--- start Input ---
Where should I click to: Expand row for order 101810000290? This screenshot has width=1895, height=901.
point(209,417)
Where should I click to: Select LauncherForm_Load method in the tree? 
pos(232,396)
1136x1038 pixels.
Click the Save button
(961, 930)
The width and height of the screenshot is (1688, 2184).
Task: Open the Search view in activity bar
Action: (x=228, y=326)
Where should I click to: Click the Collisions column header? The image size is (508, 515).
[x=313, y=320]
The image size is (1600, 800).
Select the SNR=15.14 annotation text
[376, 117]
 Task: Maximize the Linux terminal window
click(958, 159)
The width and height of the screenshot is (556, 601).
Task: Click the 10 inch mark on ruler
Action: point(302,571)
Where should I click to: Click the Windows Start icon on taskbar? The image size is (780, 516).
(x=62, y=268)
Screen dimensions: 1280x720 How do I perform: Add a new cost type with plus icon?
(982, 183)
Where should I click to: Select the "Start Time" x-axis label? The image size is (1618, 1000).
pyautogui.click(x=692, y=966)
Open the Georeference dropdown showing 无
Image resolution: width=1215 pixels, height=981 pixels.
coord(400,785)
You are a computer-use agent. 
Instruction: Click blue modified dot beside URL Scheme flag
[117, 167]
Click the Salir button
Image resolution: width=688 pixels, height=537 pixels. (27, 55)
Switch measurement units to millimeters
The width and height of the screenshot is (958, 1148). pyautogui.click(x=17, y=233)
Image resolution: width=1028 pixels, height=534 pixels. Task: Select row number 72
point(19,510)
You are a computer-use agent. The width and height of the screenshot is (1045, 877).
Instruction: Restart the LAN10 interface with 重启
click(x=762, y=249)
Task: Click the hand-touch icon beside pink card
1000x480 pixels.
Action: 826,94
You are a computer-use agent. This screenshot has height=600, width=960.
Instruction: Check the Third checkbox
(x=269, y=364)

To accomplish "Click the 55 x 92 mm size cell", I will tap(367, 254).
--- end Input ---
Rewrite all of the data above, changing every "Where should I click" to "Where do I click" and leaving everything else unchanged.

Where do I click to: Expand row for order 101810000290? This screenshot has width=1895, height=901.
point(209,417)
Where do I click to: Select LauncherForm_Load method in the tree? 
pos(232,396)
1136x1038 pixels.
Click the Save button
(961, 930)
The width and height of the screenshot is (1688, 2184).
Task: Open the Search view in activity bar
Action: (x=228, y=326)
Where do I click to: Click the Collisions column header? The image size is (508, 515).
[x=313, y=320]
The image size is (1600, 800).
Select the SNR=15.14 annotation text
[376, 117]
 Task: Maximize the Linux terminal window
click(958, 159)
The width and height of the screenshot is (556, 601).
Task: Click the 10 inch mark on ruler
Action: point(302,571)
Where do I click to: Click the Windows Start icon on taskbar? The image size is (780, 516).
(x=62, y=268)
Screen dimensions: 1280x720 How do I perform: Add a new cost type with plus icon?
(982, 183)
Where do I click to: Select the "Start Time" x-axis label? The image size is (1618, 1000).
pyautogui.click(x=692, y=966)
Open the Georeference dropdown showing 无
Image resolution: width=1215 pixels, height=981 pixels.
coord(400,785)
You are a computer-use agent. 
Instruction: Click blue modified dot beside URL Scheme flag
[117, 167]
Click the Salir button
Image resolution: width=688 pixels, height=537 pixels. (27, 55)
Switch measurement units to millimeters
The width and height of the screenshot is (958, 1148). pyautogui.click(x=17, y=233)
Image resolution: width=1028 pixels, height=534 pixels. Task: Select row number 72
point(19,510)
You are a computer-use agent. The width and height of the screenshot is (1045, 877).
Instruction: Restart the LAN10 interface with 重启
click(x=762, y=249)
Task: Click the hand-touch icon beside pink card
1000x480 pixels.
Action: 826,94
You are a computer-use agent. This screenshot has height=600, width=960.
Instruction: Check the Third checkbox
(x=269, y=364)

To accomplish "Click the 55 x 92 mm size cell", I will tap(367, 254).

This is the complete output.